I guess I just needed to forget for a bit. I'm terrified for the future & have just been dwelling on the present.

Next time I sit down to do this I'm calling one of you & putting you on speaker phone while I write these notes out. So be warned!;)
 

Shari

IsItFridayYet?
Ring away.
***
When my dad passed, we had over 500 thank you's to write, so my mom and siblings split them up and sat around the table writing them. Towards the end, it was even therapeutic.
***
To lighten the mood, someone wrote a thank you to my aunt in "text" lingo (started out with something like 'thank you 4 the $') knowing she would understand the need to lighten the mood. Its still something she laughs about receiving.
***
Even in the bad times, we found some good memories.
 

Steely

Active Member
Oh girl........
The thank you notes were the very, hardest when H died. I just could not bring myself to do them, for weeks. Yet, a lot of people gave money to H.'s foundation, and I could not just let them think we had ignored it. Finally, 2 months after she passed, I psyched myself up, and just did a marathon blitz, trying to be as brain numb as possible, and I just copied the same note over and over.
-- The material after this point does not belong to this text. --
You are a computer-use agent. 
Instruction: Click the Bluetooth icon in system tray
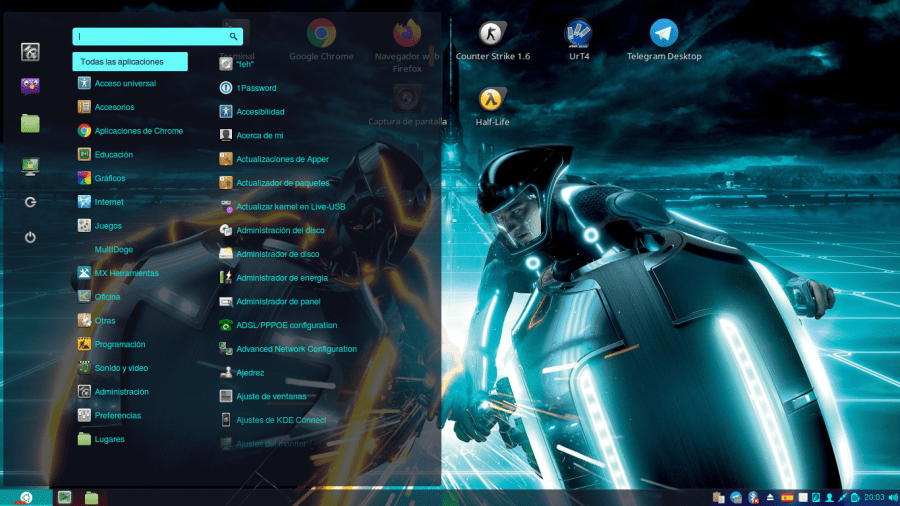click(x=753, y=497)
I know how hard it is. Writing a note was yet another sign that her death was real. For you, I am sure it is the same. Give yourself some time, and know you have a pretty large grace period when it comes to things like this.

Hugs.
 

cadydid

New Member
I think everyone will understand if a thank you note does not arrive in the first few weeks after the loss. There is so much that has to be done.. not to mention it still be so new.. They should understand that you taking care of you and the family is more important.

There is plenty of time to write them.. don't stress about doing it now.. take care of you.. that's whats most important now.
 

WhymeMom?

No real answers to life..
I don't think people are looking for a long message on your thank you's. If you absolutely feel you must get these done I would just go with a short message to all---Thank you for thinking of my family during this difficult time. But I also don't feel people are necessarily expecting a thank you immediately, if they care about you they would understand how difficult it may be for you.
 

Ropefree

Banned
Timer Lady: I think you are getting the point now. Writing thank you notes is a way to stay in the present. And it reminds you all the people who do care very much who are here with you who want you surrounded in the comfort of condolences and love as you grieve and grow on.